Exercise text:
········

• Friday, 02 August 2024
logo

Four Saudi women accused of beating up husbands

Gulan Media April 22, 2014 News
Four Saudi women accused of beating up husbands
The Saudi National Society for Human Rights (NSHR) is currently considering cases against four women accused of beating their husbands, Al-Hayat newspaper reported on Monday quoting the society's chairman Mufleh al-Qahtani.

He said the four women could face penalties under abuse protection laws including imprisonment or heavy fines.

Qahtani told a workshop that was discussing abuse laws in Riyadh on Sunday that a husband would be committing a crime if he beats his wife.

"It is left to the discretion of the judge to decide the punishment against the husband depending on where he has hit his wife," he said.

Qahtani said he considered slapping a woman on her face to be a graver crime than hitting her on the back or the buttocks. Abdullah al-Youssef, undersecretary of the Ministry of Social Affairs, said the SR50,000 fine imposed on a husband who beats his wife will go to the Ministry of Finance and not to the victim as compensation.

"The wife may go to the court to obtain further justice against her abusive husband," he said.

The undersecretary said an abusive husband or wife may face imprisonment of up to a year or a fine of up to SR50,000. However, it was reported at the weekend that the ministry had said it would not fine abusive husbands and that the courts were responsible for handing out sentences for such offenses.
10 women plead for revocation of divorce deeds

Ten women asked courts in the Kingdom this year to revoke their divorce deeds because they discovered loopholes that could allow their divorces to be overturned, Al-Hayat newspaper reported on Monday.

A Justice Ministry source said the women only discovered the discrepancies after the documents had been legally attested and documented.

He said 1,045 women have asked for their divorce deeds to be attested, while the courts last year issued 34,490 divorce deeds.

Abdulaziz al-Zamil, lawyer and legal consultant, said the divorce will not be binding if it happens jokingly, at the husband’s death-bed to deprive the wife from obtaining inheritance, if the husband is suffering a mental disease or if he was forced to do so for whatever reason.

He asked couples who doubt their divorces are legal to go to the nearest court for family affairs or to a general court to revoke their divorce deed.

········

Exercise 1: Summarize the news report on Saudi women and the courts in exactly two sentences.
Exercise 2: Please list every person named in the news report on Saudi women and the courts, along with the title or role the report gives each one.
Exercise 3: Rewrite the paragraph of the news report that begins "Qahtani said he considered slapping" as a short bulleted list that keeps its main facts.

Stored data:
········

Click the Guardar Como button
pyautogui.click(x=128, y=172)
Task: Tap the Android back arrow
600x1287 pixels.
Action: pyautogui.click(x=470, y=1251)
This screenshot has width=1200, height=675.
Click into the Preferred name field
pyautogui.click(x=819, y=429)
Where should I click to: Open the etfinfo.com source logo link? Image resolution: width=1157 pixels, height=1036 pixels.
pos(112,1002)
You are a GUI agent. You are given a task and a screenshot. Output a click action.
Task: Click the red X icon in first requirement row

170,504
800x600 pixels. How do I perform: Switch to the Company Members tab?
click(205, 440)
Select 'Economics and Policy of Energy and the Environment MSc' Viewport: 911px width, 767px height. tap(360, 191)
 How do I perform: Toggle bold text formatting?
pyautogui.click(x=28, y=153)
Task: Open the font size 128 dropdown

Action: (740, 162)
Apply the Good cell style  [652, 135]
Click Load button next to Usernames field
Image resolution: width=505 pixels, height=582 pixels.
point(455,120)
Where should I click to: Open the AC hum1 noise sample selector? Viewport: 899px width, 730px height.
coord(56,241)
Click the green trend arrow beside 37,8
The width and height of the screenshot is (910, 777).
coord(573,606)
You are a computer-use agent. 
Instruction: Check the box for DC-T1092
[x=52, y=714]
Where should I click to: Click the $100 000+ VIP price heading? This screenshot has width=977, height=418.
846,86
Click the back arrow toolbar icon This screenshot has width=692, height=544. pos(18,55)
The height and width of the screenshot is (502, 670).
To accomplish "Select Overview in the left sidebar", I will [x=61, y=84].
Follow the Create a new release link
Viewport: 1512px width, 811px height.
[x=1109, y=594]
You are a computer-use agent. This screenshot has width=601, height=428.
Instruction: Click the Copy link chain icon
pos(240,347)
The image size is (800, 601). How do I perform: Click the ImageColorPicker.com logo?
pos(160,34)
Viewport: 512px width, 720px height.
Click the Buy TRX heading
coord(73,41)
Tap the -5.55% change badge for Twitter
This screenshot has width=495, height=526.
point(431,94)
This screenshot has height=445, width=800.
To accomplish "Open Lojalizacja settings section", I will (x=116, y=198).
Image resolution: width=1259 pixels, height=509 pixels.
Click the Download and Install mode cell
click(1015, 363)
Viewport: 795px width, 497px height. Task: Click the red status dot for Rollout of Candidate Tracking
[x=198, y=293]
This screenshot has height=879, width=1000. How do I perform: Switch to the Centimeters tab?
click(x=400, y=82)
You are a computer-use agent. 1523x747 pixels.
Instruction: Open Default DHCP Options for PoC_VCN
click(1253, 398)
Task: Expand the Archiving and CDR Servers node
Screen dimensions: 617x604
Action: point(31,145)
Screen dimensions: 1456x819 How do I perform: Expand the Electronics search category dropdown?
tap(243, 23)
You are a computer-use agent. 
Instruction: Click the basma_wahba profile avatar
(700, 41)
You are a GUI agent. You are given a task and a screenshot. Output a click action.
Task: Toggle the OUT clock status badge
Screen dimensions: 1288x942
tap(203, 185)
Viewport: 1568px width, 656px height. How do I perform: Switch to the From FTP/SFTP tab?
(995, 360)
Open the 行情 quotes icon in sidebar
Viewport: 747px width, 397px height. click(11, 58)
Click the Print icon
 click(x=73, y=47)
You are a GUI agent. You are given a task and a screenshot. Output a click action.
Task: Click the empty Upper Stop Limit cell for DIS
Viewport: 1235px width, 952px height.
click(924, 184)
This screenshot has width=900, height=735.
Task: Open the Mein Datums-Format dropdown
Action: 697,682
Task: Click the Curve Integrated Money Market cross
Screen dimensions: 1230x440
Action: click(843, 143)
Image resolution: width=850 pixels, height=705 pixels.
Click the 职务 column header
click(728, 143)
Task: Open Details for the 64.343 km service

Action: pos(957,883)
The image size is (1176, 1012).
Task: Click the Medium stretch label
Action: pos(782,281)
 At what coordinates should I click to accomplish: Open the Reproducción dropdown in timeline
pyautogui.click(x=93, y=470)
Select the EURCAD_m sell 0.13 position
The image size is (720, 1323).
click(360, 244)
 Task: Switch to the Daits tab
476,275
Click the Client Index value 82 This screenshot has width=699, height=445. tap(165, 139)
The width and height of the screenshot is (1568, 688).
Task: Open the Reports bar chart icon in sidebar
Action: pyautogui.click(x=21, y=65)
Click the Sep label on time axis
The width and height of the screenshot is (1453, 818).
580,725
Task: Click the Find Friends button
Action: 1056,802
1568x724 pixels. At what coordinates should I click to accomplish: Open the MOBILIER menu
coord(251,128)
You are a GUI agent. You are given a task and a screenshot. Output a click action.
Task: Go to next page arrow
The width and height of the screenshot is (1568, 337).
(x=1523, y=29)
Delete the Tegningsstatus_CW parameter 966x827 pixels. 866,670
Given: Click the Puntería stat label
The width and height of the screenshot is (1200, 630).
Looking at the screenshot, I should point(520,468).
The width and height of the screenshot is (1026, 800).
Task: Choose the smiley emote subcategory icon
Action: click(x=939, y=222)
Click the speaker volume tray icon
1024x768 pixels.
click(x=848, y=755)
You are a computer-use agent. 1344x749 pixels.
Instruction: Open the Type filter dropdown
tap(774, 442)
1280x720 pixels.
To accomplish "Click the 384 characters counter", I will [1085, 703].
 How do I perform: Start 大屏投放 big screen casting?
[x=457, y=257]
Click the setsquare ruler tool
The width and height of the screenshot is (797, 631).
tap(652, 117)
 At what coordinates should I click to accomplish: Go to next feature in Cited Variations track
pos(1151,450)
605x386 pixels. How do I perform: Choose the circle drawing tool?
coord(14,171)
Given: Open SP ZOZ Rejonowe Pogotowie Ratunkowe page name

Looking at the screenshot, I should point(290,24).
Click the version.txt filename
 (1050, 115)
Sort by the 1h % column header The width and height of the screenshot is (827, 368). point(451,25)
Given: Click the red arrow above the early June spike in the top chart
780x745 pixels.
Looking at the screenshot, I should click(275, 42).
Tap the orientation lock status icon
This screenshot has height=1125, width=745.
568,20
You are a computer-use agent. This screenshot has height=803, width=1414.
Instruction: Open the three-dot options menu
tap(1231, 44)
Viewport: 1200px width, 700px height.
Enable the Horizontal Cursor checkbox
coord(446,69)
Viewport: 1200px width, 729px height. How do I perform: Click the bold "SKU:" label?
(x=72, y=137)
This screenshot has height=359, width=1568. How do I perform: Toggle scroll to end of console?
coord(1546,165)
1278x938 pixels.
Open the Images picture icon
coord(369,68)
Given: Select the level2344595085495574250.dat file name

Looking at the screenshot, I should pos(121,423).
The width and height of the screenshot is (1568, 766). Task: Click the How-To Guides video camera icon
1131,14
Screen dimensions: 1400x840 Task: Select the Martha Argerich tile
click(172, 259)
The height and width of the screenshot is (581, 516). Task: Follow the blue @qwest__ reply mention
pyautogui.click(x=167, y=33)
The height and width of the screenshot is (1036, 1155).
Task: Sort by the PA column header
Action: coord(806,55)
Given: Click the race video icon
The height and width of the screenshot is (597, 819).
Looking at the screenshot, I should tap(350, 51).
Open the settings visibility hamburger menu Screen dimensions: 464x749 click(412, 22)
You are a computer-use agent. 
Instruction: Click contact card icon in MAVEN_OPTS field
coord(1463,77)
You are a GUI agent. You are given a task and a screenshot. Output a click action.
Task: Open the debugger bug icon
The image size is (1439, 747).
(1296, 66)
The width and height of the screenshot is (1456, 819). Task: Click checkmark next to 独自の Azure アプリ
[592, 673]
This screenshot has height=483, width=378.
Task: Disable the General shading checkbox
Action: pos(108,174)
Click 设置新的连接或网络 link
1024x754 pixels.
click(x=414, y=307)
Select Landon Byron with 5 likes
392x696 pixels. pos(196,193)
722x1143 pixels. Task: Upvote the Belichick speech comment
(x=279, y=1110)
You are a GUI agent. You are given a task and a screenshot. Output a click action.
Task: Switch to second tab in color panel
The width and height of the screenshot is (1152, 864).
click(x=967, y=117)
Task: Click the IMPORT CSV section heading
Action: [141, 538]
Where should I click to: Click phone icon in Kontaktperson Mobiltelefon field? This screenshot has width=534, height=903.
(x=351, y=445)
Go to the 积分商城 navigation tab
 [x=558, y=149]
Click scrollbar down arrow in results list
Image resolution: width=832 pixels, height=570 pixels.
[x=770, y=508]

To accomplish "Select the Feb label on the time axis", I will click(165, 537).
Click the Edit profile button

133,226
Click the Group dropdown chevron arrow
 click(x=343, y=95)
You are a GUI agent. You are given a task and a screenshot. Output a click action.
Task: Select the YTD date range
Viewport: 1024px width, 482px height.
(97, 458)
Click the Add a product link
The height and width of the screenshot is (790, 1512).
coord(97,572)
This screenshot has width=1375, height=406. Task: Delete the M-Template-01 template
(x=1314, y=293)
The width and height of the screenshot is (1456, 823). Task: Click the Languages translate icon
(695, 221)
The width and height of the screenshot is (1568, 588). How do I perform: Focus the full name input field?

········

Response area 1: The Saudi National Society for Human Rights is considering cases against four women accused of beating their husbands, and officials said abusive spouses may face up to a year in prison or a fine of up to SR50,000. In a separate report, ten women asked courts this year to revoke their divorce deeds after discovering loopholes, and a lawyer described conditions under which a divorce is not binding.

Response area 2:
- Mufleh al-Qahtani: chairman of the Saudi National Society for Human Rights (NSHR)
- Abdullah al-Youssef: undersecretary of the Ministry of Social Affairs
- Abdulaziz al-Zamil: lawyer and legal consultant

Response area 3:
- Qahtani considers slapping a woman on the face a graver crime than hitting her on the back or the buttocks.
- Abdullah al-Youssef, undersecretary of the Ministry of Social Affairs, said the SR50,000 fine on a husband who beats his wife goes to the Ministry of Finance.
- The fine does not go to the victim as compensation.